Abstract:AIMS: Cardiac energy metabolism is centrally involved in heart failure (HF), although the direction of the metabolic alterations is complex and likely dependent on the particular stage of HF progression. Vascular endothelial growth factor B (VEGF-B) has been shown to modulate metabolic processes and to induce physiological cardiac hypertrophy; thus, it could be cardioprotective in the failing myocardium. This study investigates the role of VEGF-B in cardiac proteomic and metabolic adaptation in HF during aldosterone and high-salt hypertensive challenges. METHODS AND RESULTS: Male rats overexpressing the cardiac-specific VEGF-B transgene (VEGF-B TG) were treated for 3 or 6 weeks with deoxycorticosterone-acetate combined with a high-salt (HS) diet (DOCA + HS) to induce hypertension and cardiac damage. Extensive longitudinal echocardiographic studies of HF progression were conducted, starting at baseline. Sham-treated rats served as controls. To evaluate the metabolic alterations associated with HF, cardiac proteomics by mass spectrometry was performed. Hypertrophic non-treated VEGF-B TG hearts demonstrated high oxygen and adenosine triphosphate (ATP) demand with early onset of diastolic dysfunction. Administration of DOCA + HS to VEGF-B TG rats for 6 weeks amplified the progression from cardiac hypertrophy to HF, with a drastic drop in heart ATP concentration.

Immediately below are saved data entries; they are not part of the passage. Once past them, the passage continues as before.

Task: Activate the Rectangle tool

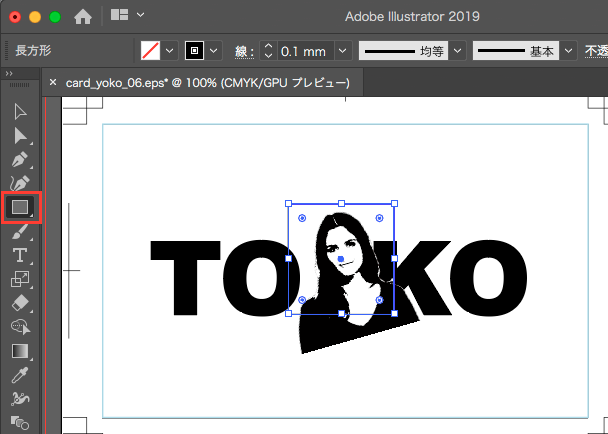Action: tap(20, 208)
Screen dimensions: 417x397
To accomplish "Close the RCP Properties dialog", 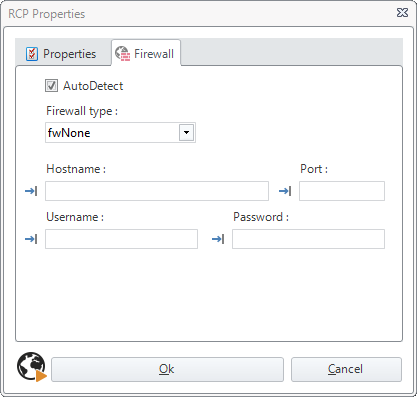I will point(402,13).

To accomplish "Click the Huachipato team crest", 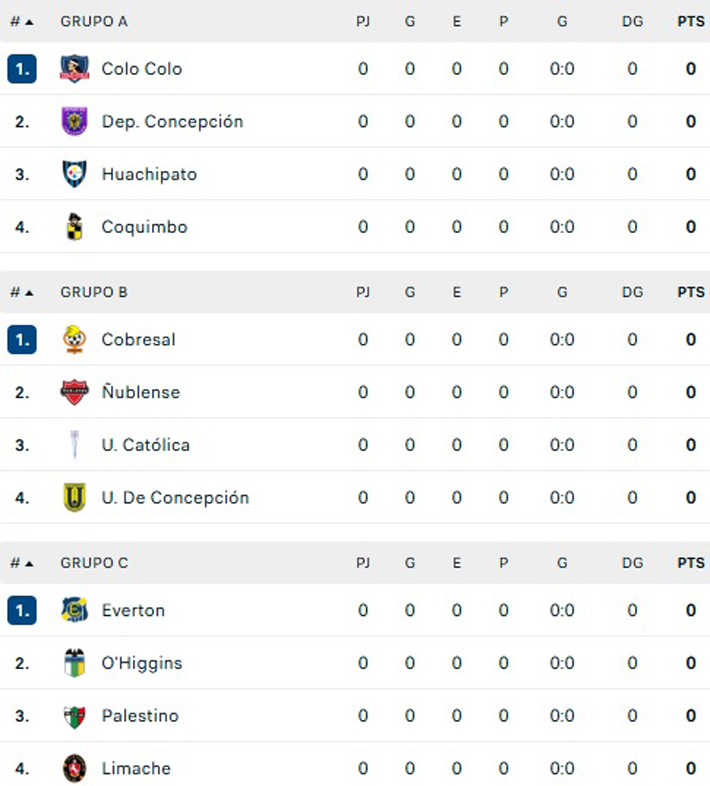I will tap(74, 174).
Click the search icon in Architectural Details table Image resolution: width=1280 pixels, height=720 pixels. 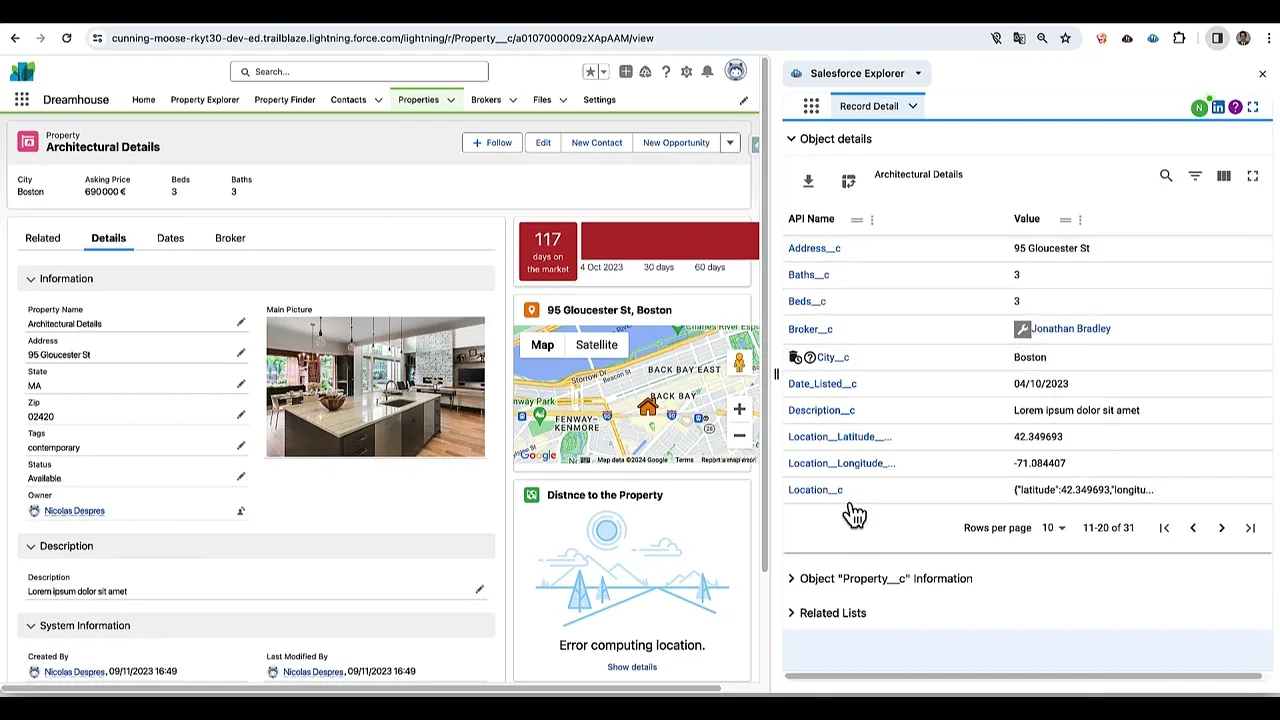tap(1166, 176)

Dobutamine stress echocardiographic analyses uncovered a significantly impaired systolic reserve. Mechanistically, the hallmark of the failing TG heart was an abnormal energy metabolism with decreased mitochondrial ATP, preceding the attenuated cardiac performance and leading to systolic HF. CONCLUSIONS: This study shows that the VEGF-B TG accelerates metabolic maladaptation which precedes structural cardiomyopathy in experimental hypertension and ultimately leads to systolic HF.
Keywords:VEGF-B, Heart Failure, Cardiac Hypertrophy, Metabolism, Salt, Aldosterone, Animals, Rats
Source:Cardiovascular Research
ISSN:0008-6363
Publisher:Oxford University Press
Volume:119
Number:7
Page Range:1553-1567
Date:4 July 2023
Additional Information:Erratum in: Cardiovasc Res 2023: cvad040.